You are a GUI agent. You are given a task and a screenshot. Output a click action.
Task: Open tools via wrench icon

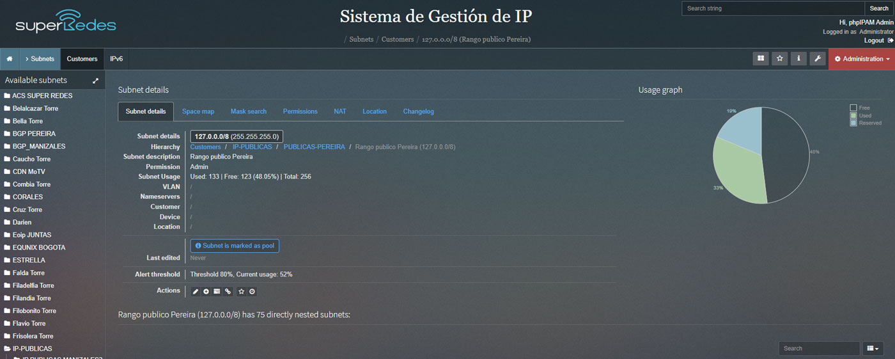(x=818, y=59)
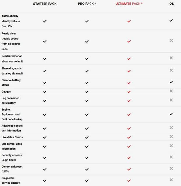Click the 'Gauges' feature label
181x186 pixels.
(6, 92)

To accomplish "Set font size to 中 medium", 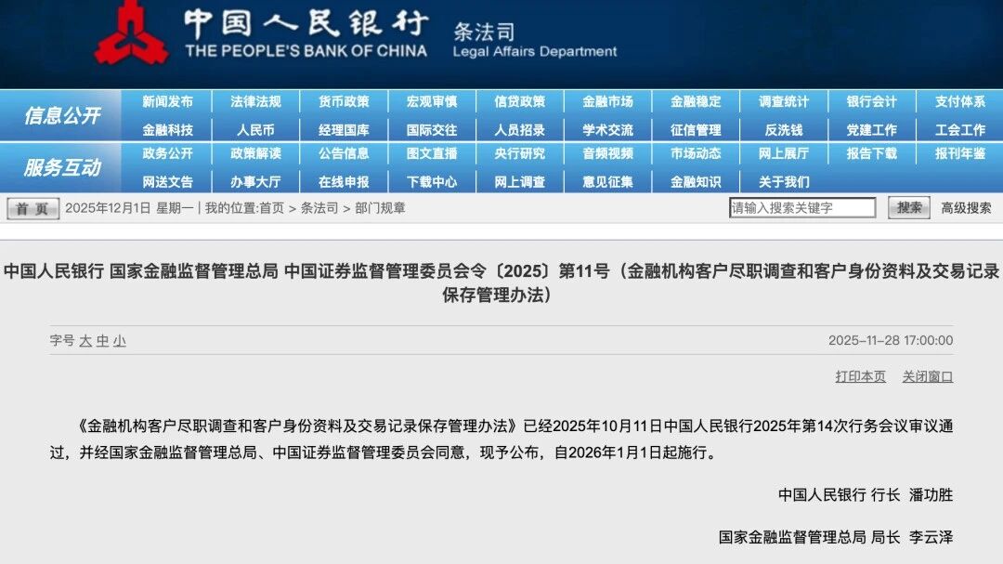I will pos(102,341).
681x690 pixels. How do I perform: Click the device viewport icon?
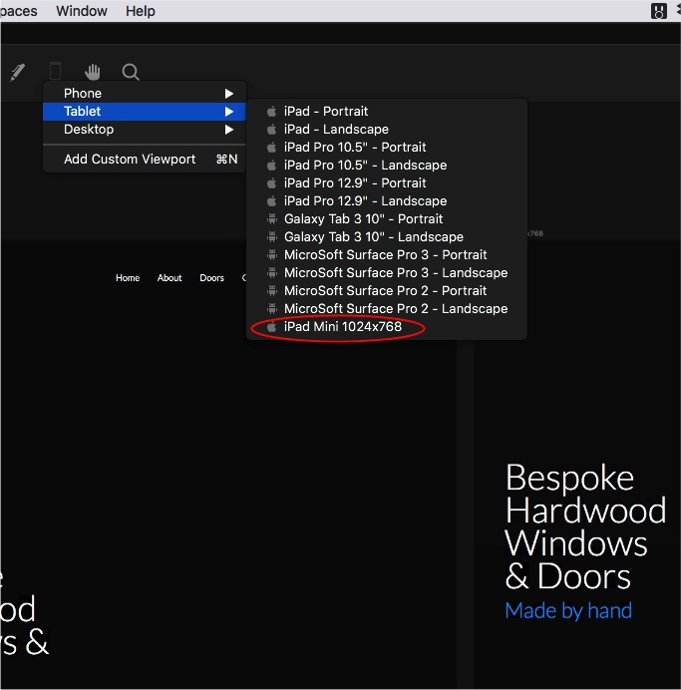[x=55, y=71]
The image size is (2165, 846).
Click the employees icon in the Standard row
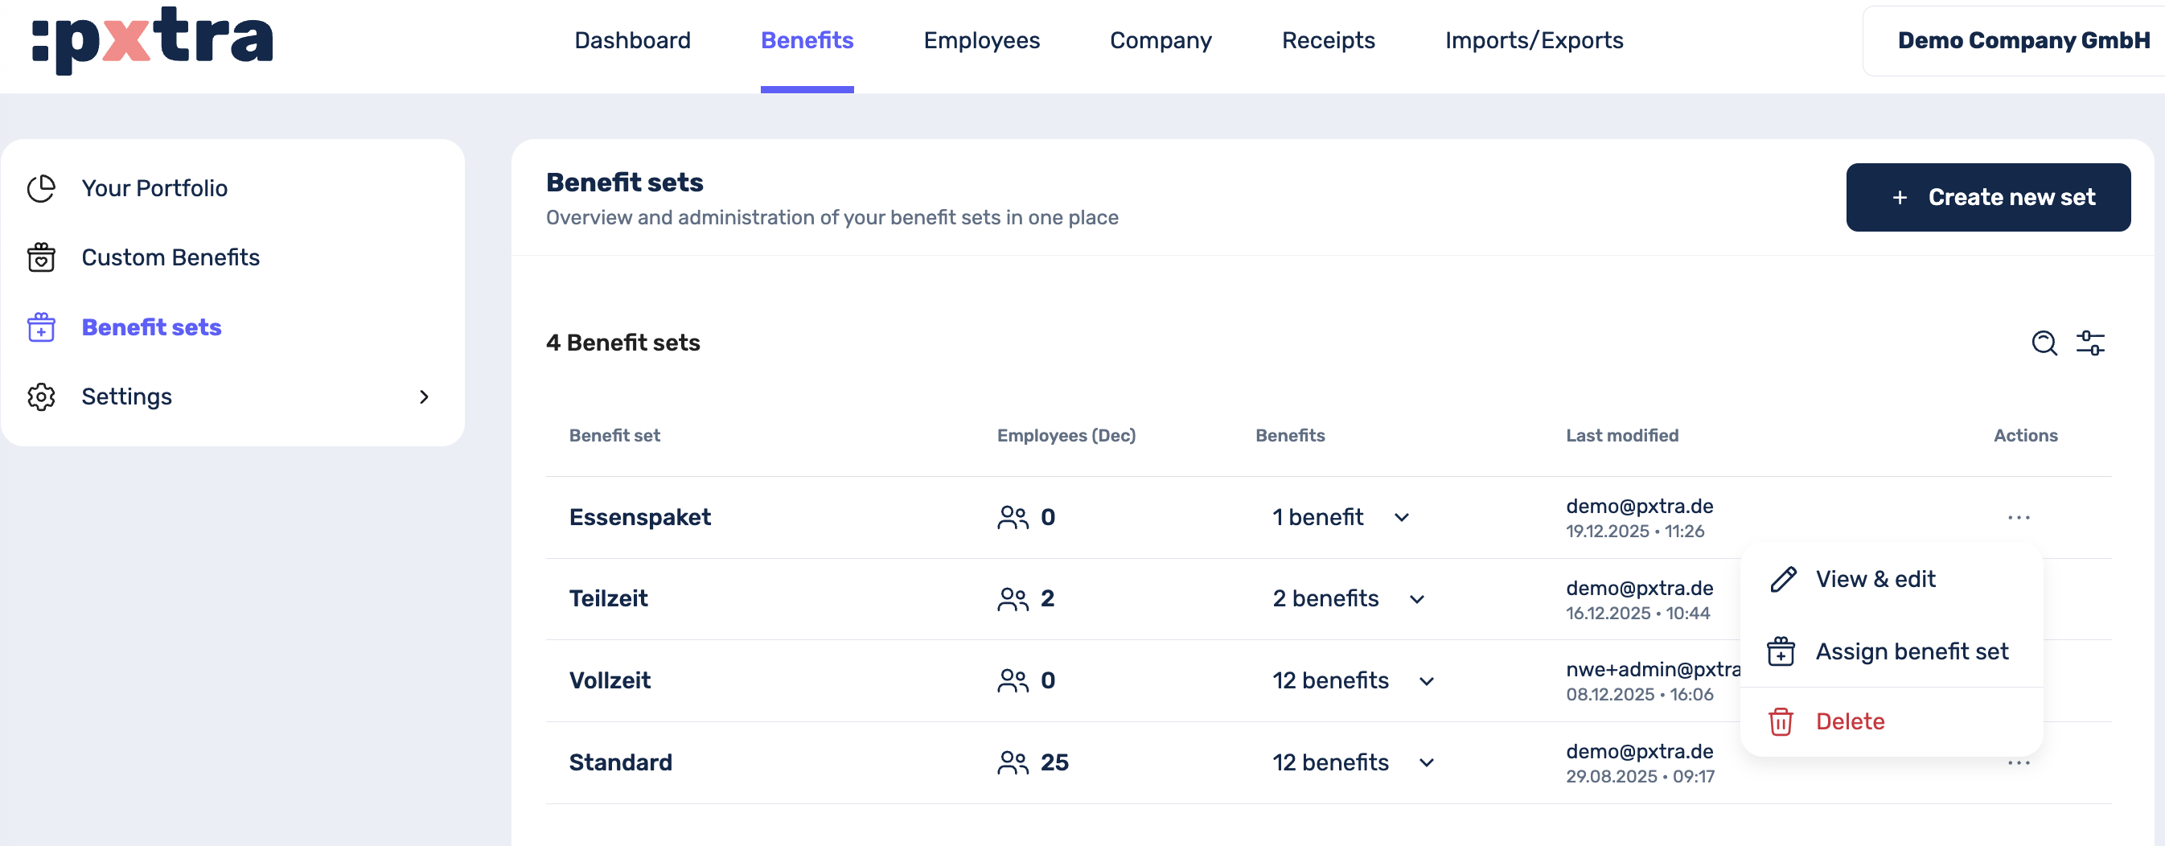[1012, 763]
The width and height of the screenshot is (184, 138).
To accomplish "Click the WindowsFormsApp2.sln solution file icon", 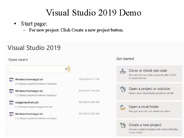I will 11,114.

◇ ◇ ◇ ◇

- What to produce
From the material above, tally every line that includes the word "screenshot" and state the count only.

- Task response
2